The new details of the case, apparently from the actual minutes of the Coast IRB meetings, demonstrate that they did not ask questions about what was considered to be a research protocol involving significant risk. As noted above, the risk was so high that two other private ethics review board actually rejected the protocol outright. Every single ethics review starts with giving attention to the risk. In fact, before any reviews can take place, risk must be assessed in order to determine the level of review that will be required. If a higher risk is identified up front, more reviewers are assigned, experts may be called and the level of scrutiny increases appropriately. Pouring a liter of an unknown substance into a participant, as this protocol apparently called for, would require, at minimum, that an ethics review board know what the substance is, and ensure that the risks along with the full spectrum of side effects (common, uncommon, rare) are fully understood, documented and communicated to participants in consent processes and other communications. Monitoring by a safety board must be in place. A mechanism to report adverse events must be initiated. Most importantly, the ethics review board must determine that the level of risk is justifiable in light of the potential benefits. The balance between risk and benefit are clearly the most important parts for any reviewer to understand. This is not homework that Coast simply missed. This is homework that is required of any ethics review board looking at any research protocol. In other words, failure to address risk is not an understandable or minor oversight but a fundamental responsibility of an ethics review board.

As of now, Coast is closing its doors, which has affected over 300 active clinical trials involving ~ 3000 researchers. Most of these protocols have been shunted to other private accredited ethics review boards. Let’s hope they do their homework.

~ by Nancy Walton on April 27, 2009.

3 Responses to “An update on the Coast IRB sting”
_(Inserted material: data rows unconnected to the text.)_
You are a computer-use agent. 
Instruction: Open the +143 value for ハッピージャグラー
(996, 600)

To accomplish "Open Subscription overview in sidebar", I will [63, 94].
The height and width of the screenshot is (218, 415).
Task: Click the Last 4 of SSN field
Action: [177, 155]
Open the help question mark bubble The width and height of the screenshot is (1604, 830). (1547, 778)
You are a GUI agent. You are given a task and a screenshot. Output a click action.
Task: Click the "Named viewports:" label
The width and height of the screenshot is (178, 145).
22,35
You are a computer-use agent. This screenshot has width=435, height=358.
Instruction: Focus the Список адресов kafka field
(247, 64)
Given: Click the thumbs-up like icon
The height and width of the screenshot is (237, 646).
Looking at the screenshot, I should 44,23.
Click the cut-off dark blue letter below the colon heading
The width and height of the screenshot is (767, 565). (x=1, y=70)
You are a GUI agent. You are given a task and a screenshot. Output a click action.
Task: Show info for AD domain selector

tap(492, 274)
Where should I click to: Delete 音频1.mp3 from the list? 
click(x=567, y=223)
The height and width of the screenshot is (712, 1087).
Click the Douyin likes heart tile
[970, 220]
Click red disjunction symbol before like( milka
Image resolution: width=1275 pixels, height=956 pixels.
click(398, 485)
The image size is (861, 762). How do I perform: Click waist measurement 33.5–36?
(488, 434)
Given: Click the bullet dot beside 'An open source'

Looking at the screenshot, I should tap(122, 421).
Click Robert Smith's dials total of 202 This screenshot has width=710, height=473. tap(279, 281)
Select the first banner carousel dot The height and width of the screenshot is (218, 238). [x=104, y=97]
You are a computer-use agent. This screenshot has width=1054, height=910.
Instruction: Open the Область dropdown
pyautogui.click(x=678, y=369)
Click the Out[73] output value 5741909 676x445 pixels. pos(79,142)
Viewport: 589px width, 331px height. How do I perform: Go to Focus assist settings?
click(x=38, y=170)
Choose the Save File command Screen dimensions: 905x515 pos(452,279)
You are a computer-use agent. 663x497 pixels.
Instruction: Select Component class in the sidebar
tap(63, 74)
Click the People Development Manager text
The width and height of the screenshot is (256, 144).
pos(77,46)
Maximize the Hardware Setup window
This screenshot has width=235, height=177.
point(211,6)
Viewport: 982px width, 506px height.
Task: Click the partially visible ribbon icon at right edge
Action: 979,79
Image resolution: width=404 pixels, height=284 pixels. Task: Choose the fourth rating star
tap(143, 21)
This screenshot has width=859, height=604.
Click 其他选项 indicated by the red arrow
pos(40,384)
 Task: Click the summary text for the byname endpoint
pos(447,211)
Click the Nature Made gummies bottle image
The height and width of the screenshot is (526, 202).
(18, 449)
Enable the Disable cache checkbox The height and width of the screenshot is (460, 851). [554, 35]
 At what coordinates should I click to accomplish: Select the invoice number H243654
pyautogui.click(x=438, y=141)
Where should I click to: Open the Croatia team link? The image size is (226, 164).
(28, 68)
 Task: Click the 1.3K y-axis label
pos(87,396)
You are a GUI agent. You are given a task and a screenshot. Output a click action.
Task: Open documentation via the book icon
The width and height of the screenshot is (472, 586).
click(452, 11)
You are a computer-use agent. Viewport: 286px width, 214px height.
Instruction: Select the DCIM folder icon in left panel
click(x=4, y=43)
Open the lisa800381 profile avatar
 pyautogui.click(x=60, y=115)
  1. I just posted a business-ethics take on this story, here: < HREF="" REL="nofollow">Corporate Harakiri…and Reincarnation<>

  2. Beneath this case is the fundamental question of how to deal with conflict of interest and for-profit IRBs. Since the primary goal for these companies is to make money while providing a service, a prime objective is to increase market share. In order to do so, they entice research sponsors by being efficient, and one would presume, kind to the point of view of the sponsor, rather than focused on the research subjects. Any commercial IRB that built a reputation for being sticklers in favor of the subjects would lose business. Even honorable companies doing this work have a persistent COI. Add to this the lack of standards for IRBs (AAHRPP is elective), and there’s too much research where no one is standing guard over the research subjects’ rights.

  3. Good point, Ross:

    There is of course also a direct analogy here with the auditing work done by accountants: accounting firms are paid by publicly-traded companies to audit their accounts. There’s a systematic COI there, too. And there’ve been noteworthy scandals (Arthur Andersen’s shameful work for Enron is merely the most famous). But (perhaps surprisingly) the accounting firms seem generally to do a decent job of serving a useful function, in terms of conducting audits, despite the clear COI. I don’t know enough about that to know why, or to what extent. But I think it’s worth learning more about the comparison.